Let’s start with Artificial Neural Network. Computer Vision has found it place in our day-to-day life due to Deep Learning, and the basic element of Deep Learning algorithm is an Artificial Neural Network…
What are Artificial Neural Network (ANN) ?
Two contradictory aspects are present in the comparison of computer programs and human being. With faultless ease, a young child can recognize faces even though it does not remember the names of those persons. However, data processing functions of face recognition are difficult to program using rule-based logic. On the other hand, complex arithmetic functions that asks for a great effort even for intelligent adults are simple to program. These aspects unfolds the blending of biological sophistication (perceptual recognition, generalization, recall, and thinking [1] and primitiveness of human being [2].

In order to imitate these aspects in computer programs, several ‘self-organized’ networks have been constructed [3]. These networks are the replication of a human brain. Biological neurons, the part of a human brain that has dendrites transmit signals to a cell body. The cell processes the signal. Then, the signal passes to other neurons through connections called axon [4].
The element which replicates a biological neuron was named “perceptron”, which can be illustrated as shown in above Figure [1] , the networks are called as artificial neural networks.
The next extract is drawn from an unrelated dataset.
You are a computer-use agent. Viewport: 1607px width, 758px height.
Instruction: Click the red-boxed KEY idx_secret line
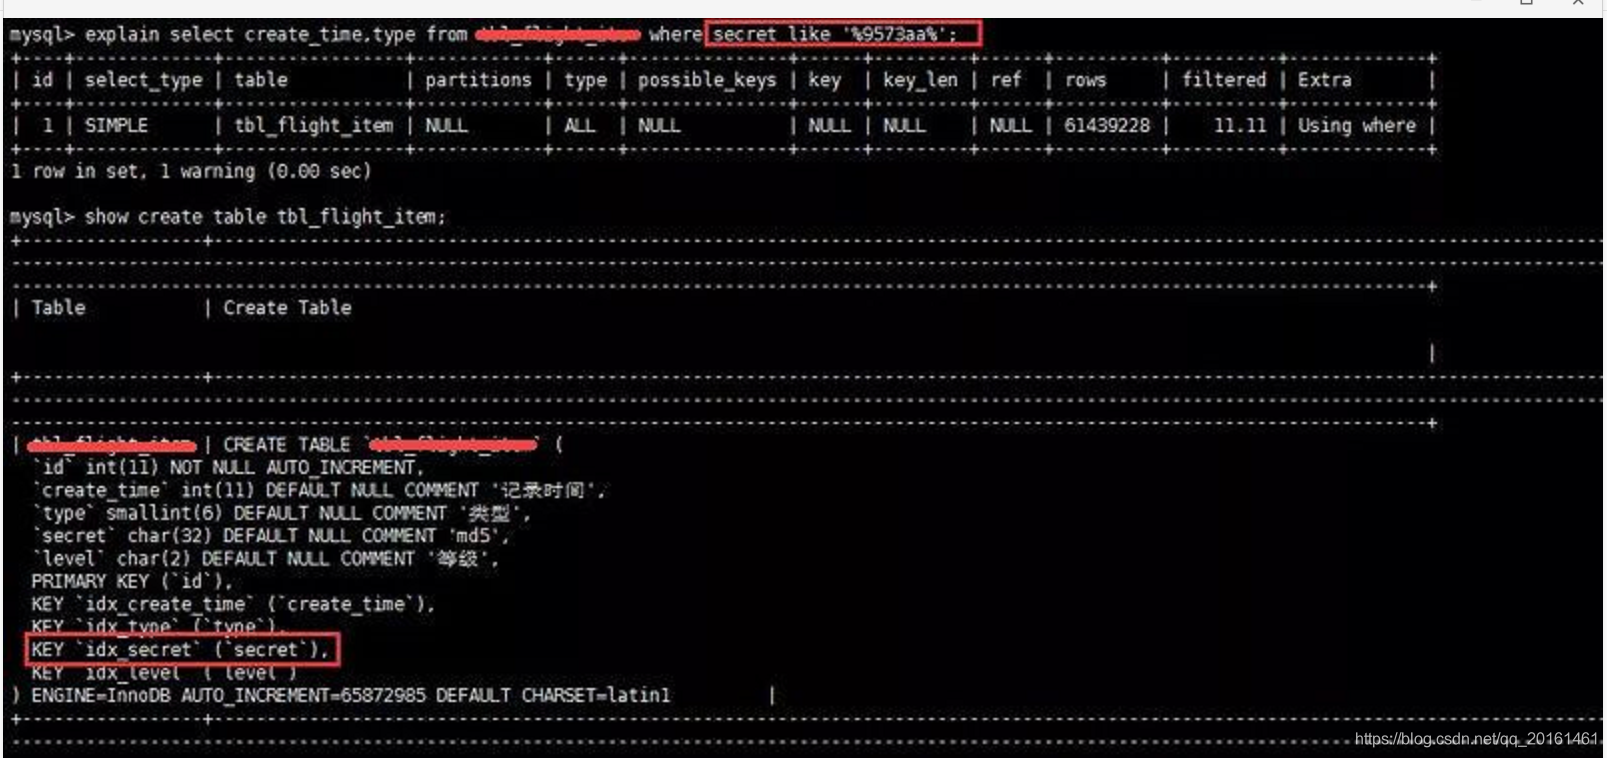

Artificial neural networks are computing models that are a set of Perceptron, which recognize patterns and learn representations when fed with raw data. Representation learning was done before 1986 using simple methods such as the perceptron-convergence procedure [5]. The deepen neural networks became possible after the invention of back-propagation, using which representations can be learned by adjusting the weights of the connections in the network [5]. The gradient-based learning, the combination of the stochastic gradient descent algorithm and back-propagation algorithm has improved the capability of extracting features from high-dimensional patterns using Convolutional Neural Networks (CNNs)-based methods, and these methods has eliminated hand-crafted feature extraction methods [6].
Elements of an ANNs:

An artificial neural network, the vital part of a Deep Learning algorithm can be divided into three segments: 1) Input Layer, 2) Hidden Layer, 3) Output Layer as shown in above Figure.
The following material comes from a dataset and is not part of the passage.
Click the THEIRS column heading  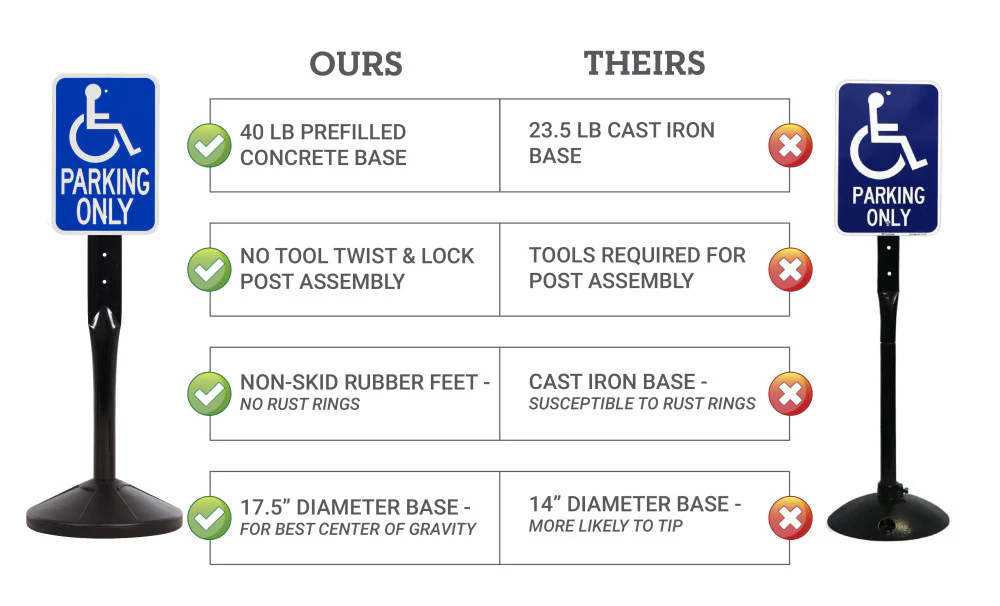(645, 63)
A Input layer, also known as a “passive” layer, is the very first layer of the network. The system generates the weights of passive neurons of the input layer. And, these weights bring the information first time into the system. A hidden layer, a sandwich layer in between the input layer and output layer, contains artificial neurons. These neurons have specific weighted inputs and get updated in the process. Also, these neurons could be two types: Linear Processing Unit, or Nonlinear Layer Activation. A output layer, the last layer of an artificial neural network, produces required number of outputs that we want from the system.
Further, These layers and the other parts of deep learning algorithm are explained in here: Convolutional Neural Networks.
References:
- Frank Rosenblatt. “The perceptron: a probabilistic model for information storage and organization in the brain.” In: Psychological review 65.6 (1958), p. 386
- Michael J Apter. The computer simulation of behaviour. Routledge, 2018.
- BWAC Farley and W do Clark. “Simulation of self-organizing systems by digital computer”. In: Transactions of the IRE Professional Group on Information Theory 4.4 (1954), pp. 76–84.
- Richard E Neapolitan and Xia Jiang. Artificial intelligence: With an introduction to machine learning. CRC Press, 2018.
- David E Rumelhart, Geoffrey E Hinton, and Ronald J Williams. “Learning representations by back-propagating errors”. In: nature 323.6088 (1986), pp. 533–536
- Yann LeCun et al. “Gradient-based learning applied to document recognition”. In: Proceedings of the IEEE 86.11 (1998), pp. 2278–2324.